Answer these questions from the passage below on seeker sensitive church services.
1. What were clerical robes traded in for?
2. In what month and year did Andy Stanley cast the vision for a new church?
3. How many people attend a North Point campus each weekend?

SUPPLIED PASSAGE:

══════════════════════════════

In these SSS’s the gospel message was sort of watered down, made more palatable.  The music changed and was less 18th century and more 20th century.  Clerical robes were traded in for jeans and Hawaiian shirts.  The service was high energy and instead of preaching the lectionary, the preacher spoke short sermons about parenting and finances, from a biblical perspective of course.

In November 1995, Pastor Andy Stanley stood in front of a gathering of believers at a North Atlanta convention center and cast the vision for a new church. He said, "Atlanta does not need another church. What Atlanta does need is a safe environment where the unchurched can come and hear the life-changing truth that Jesus Christ cares for them and died for their sin." So began North Point Community Church, now the largest Church in North America with 33,000 people attending a campus each weekend.

And then Willow Creek and Saddleback and later, North Point all started to package the secret to their success and we ate up like a chocolate Sundae.  Just devoured it.  I mean, many churches refused to change and to this day have been doing the same thing for two hundred years, but a lot of us started our own seeker sensitive services in our small towns, suburbs and cities which focused on attracting the un-churched (our new designation for those who didn’t go to Church – I know… clever right?).

══════════════════════════════

DATA SECTION:
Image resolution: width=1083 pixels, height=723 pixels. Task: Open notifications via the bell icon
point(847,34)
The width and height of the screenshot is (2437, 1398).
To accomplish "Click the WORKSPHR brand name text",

══════════════════════════════

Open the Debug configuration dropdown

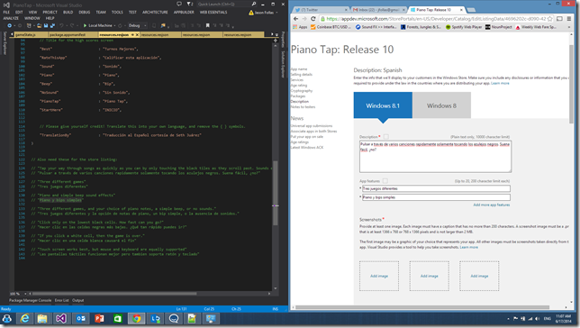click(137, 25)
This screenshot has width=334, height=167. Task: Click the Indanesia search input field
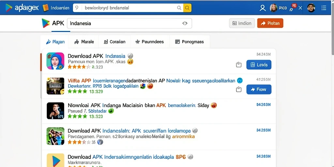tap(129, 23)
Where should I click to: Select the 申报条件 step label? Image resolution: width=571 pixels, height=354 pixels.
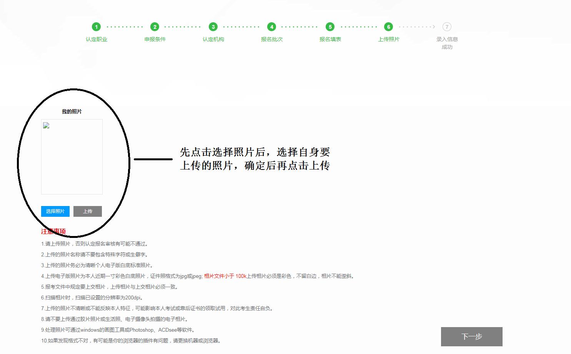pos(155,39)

══════════════════════════════

EXERCISE RESPONSE:
1. Jeans and Hawaiian shirts.
2. November 1995.
3. 33,000.